(Task objective) Report every line of the records that contains the word "agent".

(Record set)
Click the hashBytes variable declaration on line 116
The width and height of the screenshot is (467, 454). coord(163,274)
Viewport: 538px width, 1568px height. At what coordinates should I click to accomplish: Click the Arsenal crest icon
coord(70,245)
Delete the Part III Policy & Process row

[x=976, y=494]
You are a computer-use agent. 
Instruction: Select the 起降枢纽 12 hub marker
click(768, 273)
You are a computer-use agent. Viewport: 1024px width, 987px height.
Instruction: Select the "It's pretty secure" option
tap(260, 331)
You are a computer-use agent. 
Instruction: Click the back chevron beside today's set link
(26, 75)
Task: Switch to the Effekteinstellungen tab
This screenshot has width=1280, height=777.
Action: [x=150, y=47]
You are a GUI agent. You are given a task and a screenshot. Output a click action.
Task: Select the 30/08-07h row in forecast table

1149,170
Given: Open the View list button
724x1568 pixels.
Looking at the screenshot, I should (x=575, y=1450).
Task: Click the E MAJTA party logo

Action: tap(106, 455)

(Solved problem)
You are a computer-use agent. 
You are a computer-use agent. Viewport: 1024px width, 987px height.
You are a computer-use agent. 
You are a GUI agent. You are given a task and a screenshot. Output a click action.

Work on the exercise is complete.